Eval loops for AI content: pass-fail rubrics that scale a pipeline.

ON THIS PAGE 9 sections

DIRECT ANSWER

Q. What is an eval loop in AI content?

A. An eval loop is a structured pass-fail review where an editor agent scores each draft from a writer agent against a fixed rubric, sends fails back for rewrite, and only ships drafts that pass. It is what turns a writer agent into a production pipeline.

EVIDENCE On a 6-month run of one pipeline, the first 30 drafts had a 38% first-pass rate. By draft 200 the first-pass rate stabilized at 81%, with no model upgrades — only rubric and brief improvements.

An eval loop is the editor-agent counterpart to the writer agent.

Without one, you have an AI writer producing drafts that are mostly fine, sometimes great, occasionally terrible, and consistently inconsistent. With one, you have a pipeline that ships predictable output every time, gets better as the brief library compounds, and surfaces real signal when something is wrong.

The eval loop is the part of an agentic SEO pipeline most teams underbuild. It is also the part that does the most work. Here is what mine contains and how it behaves in production.

What an eval loop actually is

A small definition. An eval loop is a programmatic review stage where an editor agent scores each writer-agent draft against a fixed rubric, returns failures to the writer with specific reasons, and only ships drafts that pass.

The loop has three properties.

Programmatic. Runs without a human in the path. If a human has to click “approve” every time, you have a workflow, not an eval loop.

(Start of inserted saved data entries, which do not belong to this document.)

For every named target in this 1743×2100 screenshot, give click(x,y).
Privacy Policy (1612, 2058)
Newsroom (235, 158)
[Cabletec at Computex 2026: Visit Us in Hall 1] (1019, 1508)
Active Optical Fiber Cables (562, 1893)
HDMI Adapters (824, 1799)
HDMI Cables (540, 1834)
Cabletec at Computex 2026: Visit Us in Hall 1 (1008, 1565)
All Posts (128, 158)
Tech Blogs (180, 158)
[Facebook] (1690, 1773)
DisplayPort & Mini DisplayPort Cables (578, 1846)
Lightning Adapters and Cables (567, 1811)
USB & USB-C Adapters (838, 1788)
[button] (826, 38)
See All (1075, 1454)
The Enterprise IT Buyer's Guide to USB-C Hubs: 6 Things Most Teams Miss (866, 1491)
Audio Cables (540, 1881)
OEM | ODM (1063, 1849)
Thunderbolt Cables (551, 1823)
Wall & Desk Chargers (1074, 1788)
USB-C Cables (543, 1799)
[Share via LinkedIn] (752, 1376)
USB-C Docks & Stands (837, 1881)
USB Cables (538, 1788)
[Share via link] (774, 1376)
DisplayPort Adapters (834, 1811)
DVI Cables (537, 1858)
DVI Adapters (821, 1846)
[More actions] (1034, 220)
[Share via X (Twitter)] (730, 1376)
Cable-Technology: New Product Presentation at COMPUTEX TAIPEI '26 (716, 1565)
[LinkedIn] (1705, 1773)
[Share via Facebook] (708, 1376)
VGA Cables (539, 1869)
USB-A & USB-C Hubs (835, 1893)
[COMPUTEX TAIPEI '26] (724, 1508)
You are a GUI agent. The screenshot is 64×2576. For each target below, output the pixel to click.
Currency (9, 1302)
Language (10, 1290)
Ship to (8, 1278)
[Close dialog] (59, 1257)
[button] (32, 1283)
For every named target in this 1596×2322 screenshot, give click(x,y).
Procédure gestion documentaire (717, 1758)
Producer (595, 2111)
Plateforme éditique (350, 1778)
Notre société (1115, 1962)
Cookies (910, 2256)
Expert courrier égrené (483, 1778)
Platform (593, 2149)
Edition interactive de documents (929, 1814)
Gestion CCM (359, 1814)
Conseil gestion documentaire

Pass-fail per axis. Each rubric axis returns a yes or no. Numeric scores feel more rigorous but degrade fast — the editor invents fake distinctions that do not survive replay.

Bounded retry. Maximum two or three rewrite cycles, then escalate to a human. Without bounds, the loop will burn API spend forever on drafts that have a brief problem, not a draft problem.

The six-stage pipeline diagram above is the practical shape. Brief, draft, score, rewrite if fail, re-score, ship or escalate.

The 6-axis rubric

After running this on 8 client pipelines, the same six axes appear in every rubric that produces shippable output. Adding more makes the loop noisier. Cutting any one weakens the catch rate.

1. Entity coverage

The brief specifies 5 to 12 named entities (see brief templates for AI writers). The editor verifies each entity appears in the draft at least once, in a meaningful sentence — not a footnote, not a passing reference.

Why it matters. Entity coverage is a top-three GEO citation signal. A draft that drops three required entities loses citation eligibility for the queries those entities anchor. See entity-based SEO.

2. Evidence density

The brief specifies an evidence floor: e.g., “3+ verifiable numbers per H2, 2+ outbound citations to primary sources.” The editor counts. Fails if the floor is not met.

Why it matters. AI writers will happily fill space with “studies suggest” and “experts agree” if you let them. Programmatic evidence density forces real numbers and real sources. It also dramatically reduces hallucination — if the writer cannot cite a real source, it stops making up plausible ones.

3. Banned words

A list of phrases that auto-fail the draft. The list lives in the brand spec: “agent-driven,” “speed up,” “use,” “enable,” “modern,” “in today’s evolving landscape,” and so on (see E-E-A-T).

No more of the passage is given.